Stored records:
------------
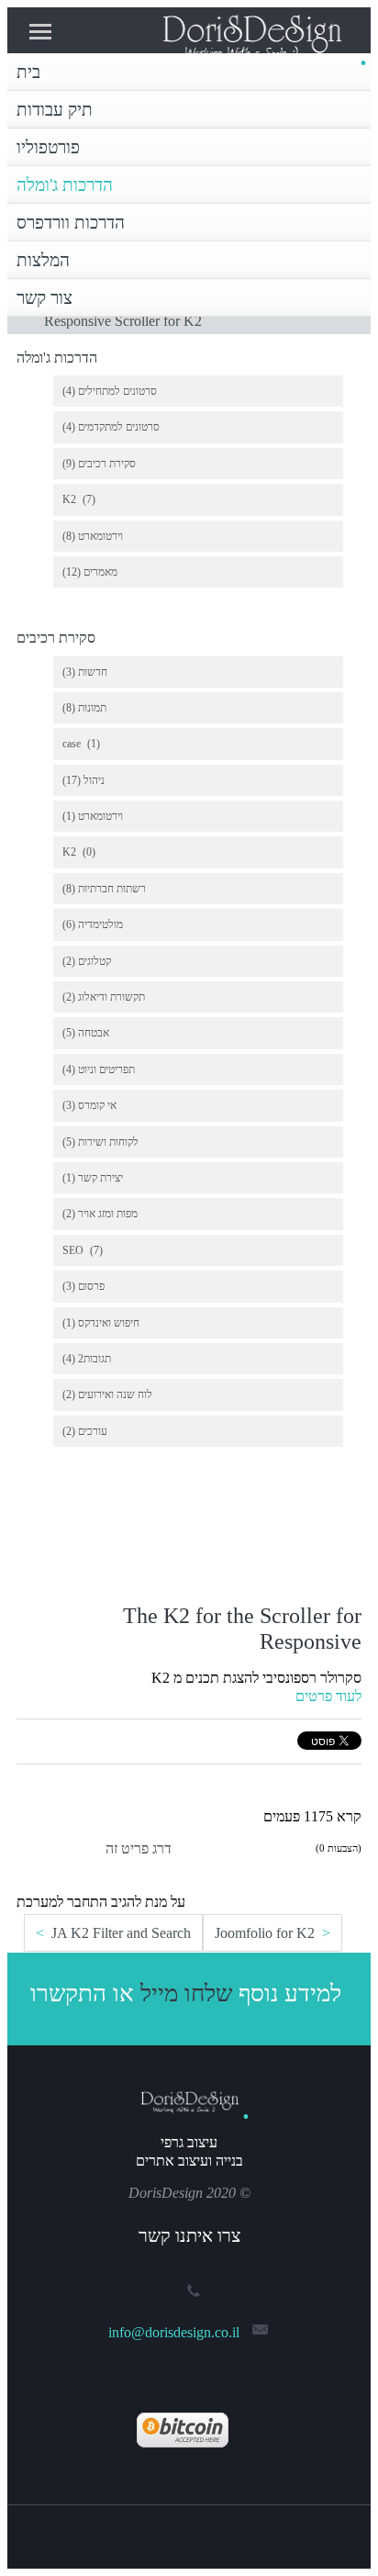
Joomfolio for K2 (266, 1933)
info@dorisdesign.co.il (173, 2332)
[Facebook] (166, 2531)
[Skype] (212, 2531)
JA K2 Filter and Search (119, 1933)
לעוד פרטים (328, 1696)
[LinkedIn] (189, 2531)
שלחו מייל (186, 1993)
------------
> _YOUR GOAL_: The lines to return run from the one containing "[Skype] (212, 2531)" through the last line of the records above. Give them exactly and include nothing more.

> _RESULT BELOW_:
[Skype] (212, 2531)
JA K2 Filter and Search (119, 1933)
לעוד פרטים (328, 1696)
[LinkedIn] (189, 2531)
שלחו מייל (186, 1993)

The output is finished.